The shadow of author James M. Cain looms large over Yong-hoon Kim’s “Beasts Clawing at Straws,” a twisty-turny piece of neo-noir that revels in the tale’s dark humor and instances of cruel fate that befall its cast of luckless characters. Much like in Cain’s novels “The Postman Always Rings Twice” and “Double Indemnity,” they hit upon a variety of seemingly foolproof plans that will save them from their respective dilemmas. Of course, the rug is pulled out from under them, delivering each to circumstances far more dire than those they were hoping to escape. A bag brimming with ill-gotten loot is their instrument of salvation. As it passes from one owner to the next, its journey is one of the most imaginative and clever to hit the screen this year.
If Jong-man (Bae Seong-woo) didn’t have bad luck he’d have no luck at all. A struggling restaurant owner saddled with his dementia-addled mother, his business is on the verge of collapse and his daughter is unable to pay her college tuition. Working a part-time job at a sauna, he discovers an unclaimed Louis Vuitton bag that contains the answer to all his problems. Brimming with cash, he hides it away in the backroom until he can figure out a way to get it out safely. This proves to be the first of many mistakes he and others will make in their mad-mad-mad-mad-world pursuit of this treasure. Poor Mi-ran (Shin Hyun-been) is forced to work as a bar hostess after suffering stock market loses. She starts to see dollar signs when she looks at her heavily insured, abusive husband, who her eager-to-please boyfriend (Jung Man-sik) happily agrees to kill. And then there’s Tae-Young (Jung Woo-sung), a poor sap who borrowed money from a ruthless loan shark to help his girlfriend. She went on the lam, leaving him not only with a broken heart, but massive debt and threats on his life over his inability to repay it.How Yeon-Hee (Jeon Do-yeon), Mi-ran’s boss figures into all this, I’ll leave for you to discover. Suffice it to say, she’s ruthless and not to be trifled with.

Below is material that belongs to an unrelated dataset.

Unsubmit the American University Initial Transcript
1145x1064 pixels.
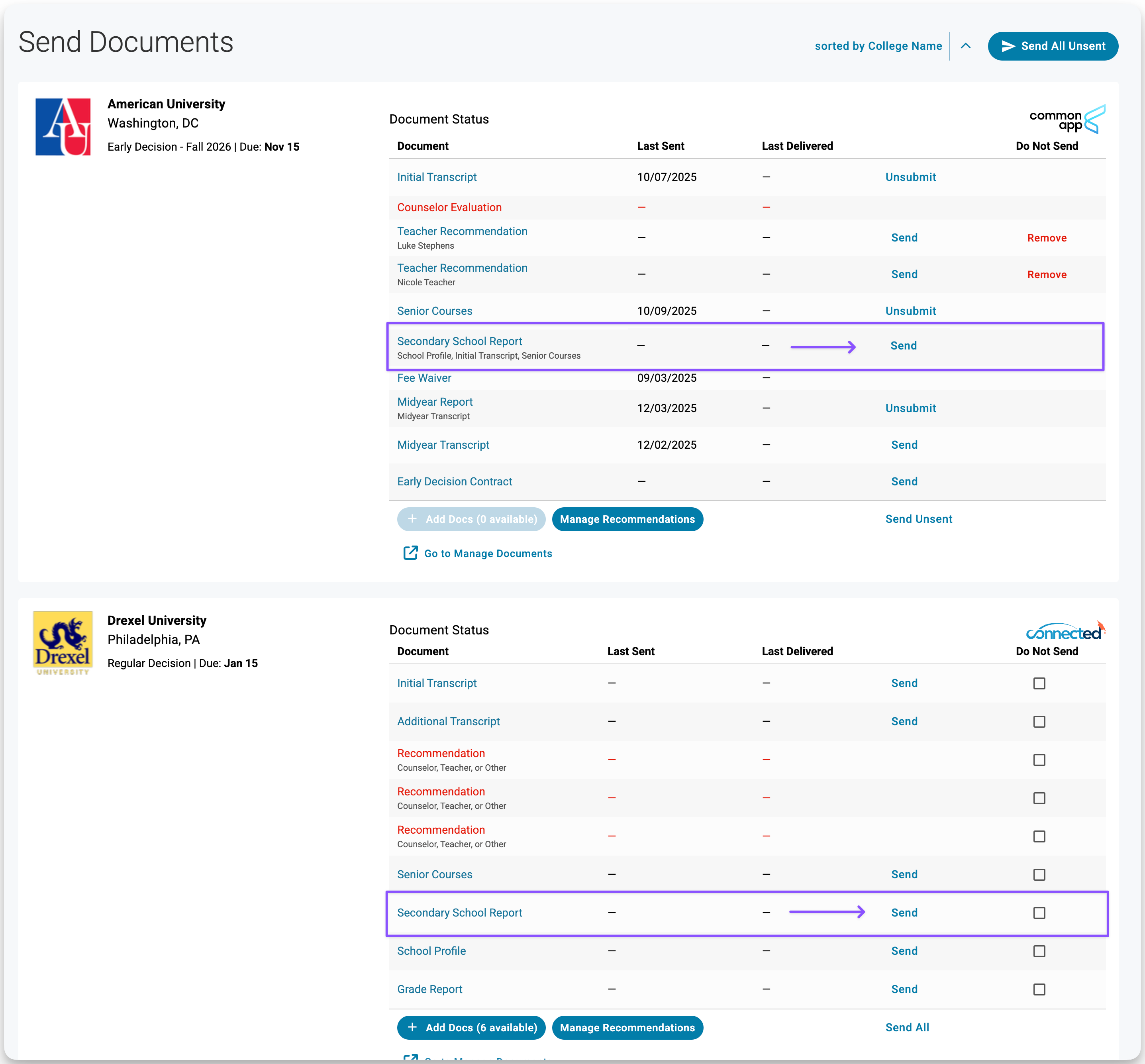coord(910,177)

Based on the novel by Keisuke Sone, the labyrinthine plot takes a while to build a head of steam. However, it’s all worth it, as you come to realize Kim is setting up an elaborate table of fools and villains that, once they fall into the orbit of that bag full of cash, their fate is sealed. While the story proves initially confusing, the viewers’ patience is rewarded as this clever story provides one satisfying twist after another. And while the film is excessively violent and not every victim deserves what ultimately befalls them, I found myself cackling in delight over just how smart, stylish and crafty the story is.

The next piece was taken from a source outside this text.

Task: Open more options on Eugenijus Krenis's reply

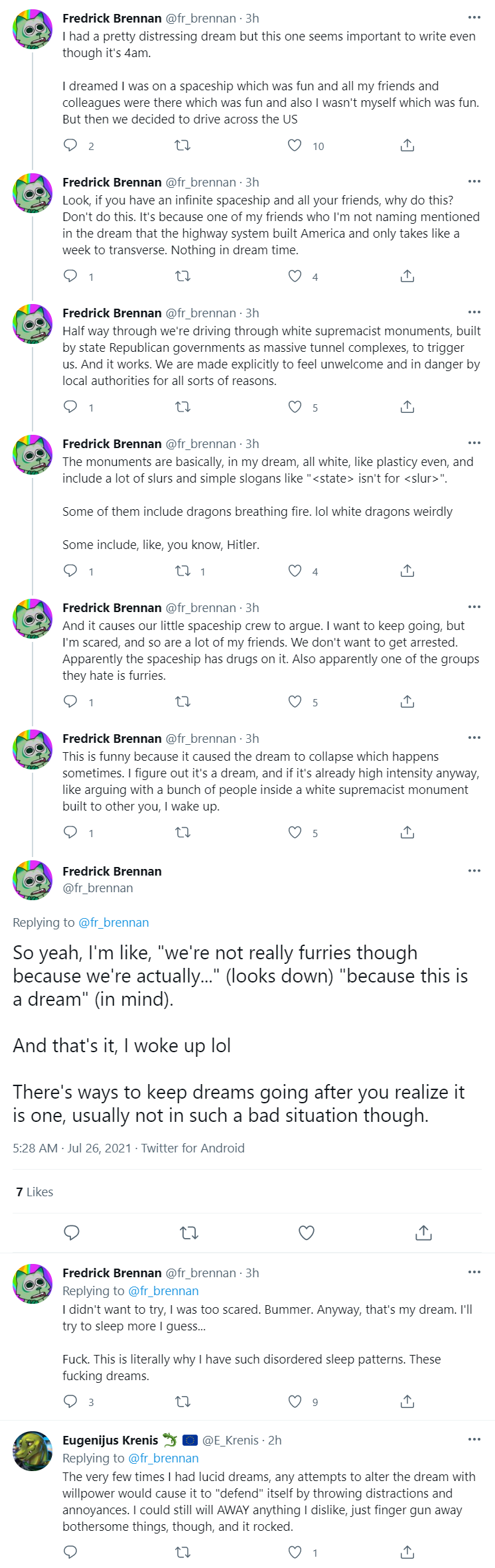Action: pyautogui.click(x=474, y=1439)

Once the third act begins, you’ll likely be able to see how the story and its players come together and there’s a sense of delight in seeing how all the pieces fall into place. Even seemingly incidental incidents from early in the film boomerang back to marvelous effect and just when you think you’ve got it all figured out, Kim has a surprise or three up his sleeve, all of them in keeping with the movie’s internal logic. For those in need of a Tarantinoesque piece of wry crime cinema, “Beasts Clawing at Straws” more than fits the bill as it gleefully reminds us of the consequences of getting what we wish for.